Wildlands, Wildlife, and Wildly Working to Provide Safe Passage for People and Wildlife in Colorado

Image by David Mark

Colorado is known for many things but few more iconic than its beautiful landscapes, vast mountainous wilderness, and wild animals. Elk, moose, bear, pronghorn, and many other large mammals travel across Colorado’s landscape in search of habitat, food, water, and a safe place to raise their young. Colorado’s quickly growing population, and the resulting growth of its transportation networks, is in direct conflict with traditional migration routes for many of these animals and herds. When animals and humans meet on Colorado’s roads, the outcome isn’t pretty; there are a number of forces working to change that right here in the Centennial State.

For over two years, CDR has been working with the Colorado Department of Transportation, Colorado Parks and Wildlife, and federal agencies, local organizations, sportsmen’s groups, engineers, and nonprofits to establish and grow the Colorado Wildlife and Transportation Alliance. You can see our work with the Alliance evolve here and here.

This past August, something new and exciting happened. Colorado Governor Jared Polis signed Executive Order, D 2019 011, Conserving Colorado’s Big Game Winter Range and Migration Corridors.

“Colorado’s natural beauty and wildlife are part of why so many people love our great state,” said Governor Polis. “This is a step toward better understanding and protecting the migratory patterns of Colorado’s wildlife populations and ensuring we can preserve our treasured animals and their habitats.”

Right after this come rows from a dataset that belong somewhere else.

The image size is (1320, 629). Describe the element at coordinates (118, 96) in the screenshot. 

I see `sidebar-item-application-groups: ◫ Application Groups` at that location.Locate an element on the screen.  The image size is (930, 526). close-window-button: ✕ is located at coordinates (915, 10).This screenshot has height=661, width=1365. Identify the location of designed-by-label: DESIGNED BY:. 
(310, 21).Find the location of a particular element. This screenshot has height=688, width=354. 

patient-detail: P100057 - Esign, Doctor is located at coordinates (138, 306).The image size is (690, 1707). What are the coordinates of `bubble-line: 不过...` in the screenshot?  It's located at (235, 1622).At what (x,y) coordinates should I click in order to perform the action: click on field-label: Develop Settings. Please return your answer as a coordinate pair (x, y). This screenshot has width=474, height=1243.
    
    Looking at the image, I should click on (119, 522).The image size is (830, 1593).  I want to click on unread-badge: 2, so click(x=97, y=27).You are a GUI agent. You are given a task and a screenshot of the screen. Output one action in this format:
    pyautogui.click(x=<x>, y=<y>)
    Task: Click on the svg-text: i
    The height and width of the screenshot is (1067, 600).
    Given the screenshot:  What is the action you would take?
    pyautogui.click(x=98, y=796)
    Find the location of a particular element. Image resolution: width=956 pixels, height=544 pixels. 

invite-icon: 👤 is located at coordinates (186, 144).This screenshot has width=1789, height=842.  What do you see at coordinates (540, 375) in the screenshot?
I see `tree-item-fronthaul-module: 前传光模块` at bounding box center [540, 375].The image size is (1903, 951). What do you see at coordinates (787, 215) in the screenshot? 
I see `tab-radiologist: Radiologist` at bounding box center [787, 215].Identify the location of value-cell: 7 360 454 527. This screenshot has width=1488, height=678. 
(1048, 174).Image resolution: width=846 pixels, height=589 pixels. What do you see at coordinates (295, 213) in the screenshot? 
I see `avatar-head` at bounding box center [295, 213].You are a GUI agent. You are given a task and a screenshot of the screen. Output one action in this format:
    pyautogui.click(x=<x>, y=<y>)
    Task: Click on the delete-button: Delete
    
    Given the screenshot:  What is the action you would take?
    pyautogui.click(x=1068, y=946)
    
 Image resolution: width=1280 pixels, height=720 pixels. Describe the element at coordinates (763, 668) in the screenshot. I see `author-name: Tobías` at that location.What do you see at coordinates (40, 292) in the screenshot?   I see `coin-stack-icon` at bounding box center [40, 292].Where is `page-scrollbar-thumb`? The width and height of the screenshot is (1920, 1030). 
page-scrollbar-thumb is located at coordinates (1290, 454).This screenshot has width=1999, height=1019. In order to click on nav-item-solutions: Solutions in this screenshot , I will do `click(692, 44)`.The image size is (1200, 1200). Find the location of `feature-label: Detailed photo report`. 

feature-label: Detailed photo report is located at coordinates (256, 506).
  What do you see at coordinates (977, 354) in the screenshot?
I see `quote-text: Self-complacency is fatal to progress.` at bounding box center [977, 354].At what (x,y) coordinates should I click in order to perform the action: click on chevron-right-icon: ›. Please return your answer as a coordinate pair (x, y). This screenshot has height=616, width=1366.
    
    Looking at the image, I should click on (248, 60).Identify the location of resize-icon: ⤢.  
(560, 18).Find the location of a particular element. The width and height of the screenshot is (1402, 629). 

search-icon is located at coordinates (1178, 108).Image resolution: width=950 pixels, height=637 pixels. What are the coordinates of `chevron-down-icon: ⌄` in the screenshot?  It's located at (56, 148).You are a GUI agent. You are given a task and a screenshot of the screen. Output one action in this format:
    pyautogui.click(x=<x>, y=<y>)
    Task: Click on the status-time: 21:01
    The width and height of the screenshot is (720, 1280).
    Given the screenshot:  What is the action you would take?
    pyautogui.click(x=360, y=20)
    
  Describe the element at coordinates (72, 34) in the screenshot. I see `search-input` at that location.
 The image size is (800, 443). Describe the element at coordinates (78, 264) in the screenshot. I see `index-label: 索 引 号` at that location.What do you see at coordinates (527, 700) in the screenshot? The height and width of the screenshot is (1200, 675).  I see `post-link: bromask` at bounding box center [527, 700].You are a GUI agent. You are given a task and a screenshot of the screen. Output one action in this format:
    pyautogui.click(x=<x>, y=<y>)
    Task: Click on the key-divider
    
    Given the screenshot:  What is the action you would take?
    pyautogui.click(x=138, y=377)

In a Press Release, the Governor’s Office highlighted one of the most iconic wildlife crossings in the state. “Colorado has seen success with a number of wildlife passages around the state, most notably with Highway 9 south of Kremmling through the Blue River Valley. Over an 11 year stretch, there were more than 650 wildlife-vehicle collisions on this section of highway. Through collaboration, a wildlife passage project was completed in November 2016 and consists of two wildlife overpass structures, five wildlife underpasses, 10.4 miles of eight-foot-high wildlife exclusion fencing, 61 wildlife escape ramps, and 29 wildlife guards to help reduce wildlife-vehicle collisions while providing safe passages for wildlife.”

This is important not only to connect animals to their natural habitat, but for human safety as well. In addition to charging Colorado DNR with studying migration corridors and their intersection with Colorado roads, as well as CDOT with incorporating big game migration considerations into planning, the EO also underscores the importance of the Alliance and strengthening partnerships around Wildlife and Transportation issues. This is big news for all Colorado residents – both two legged and four!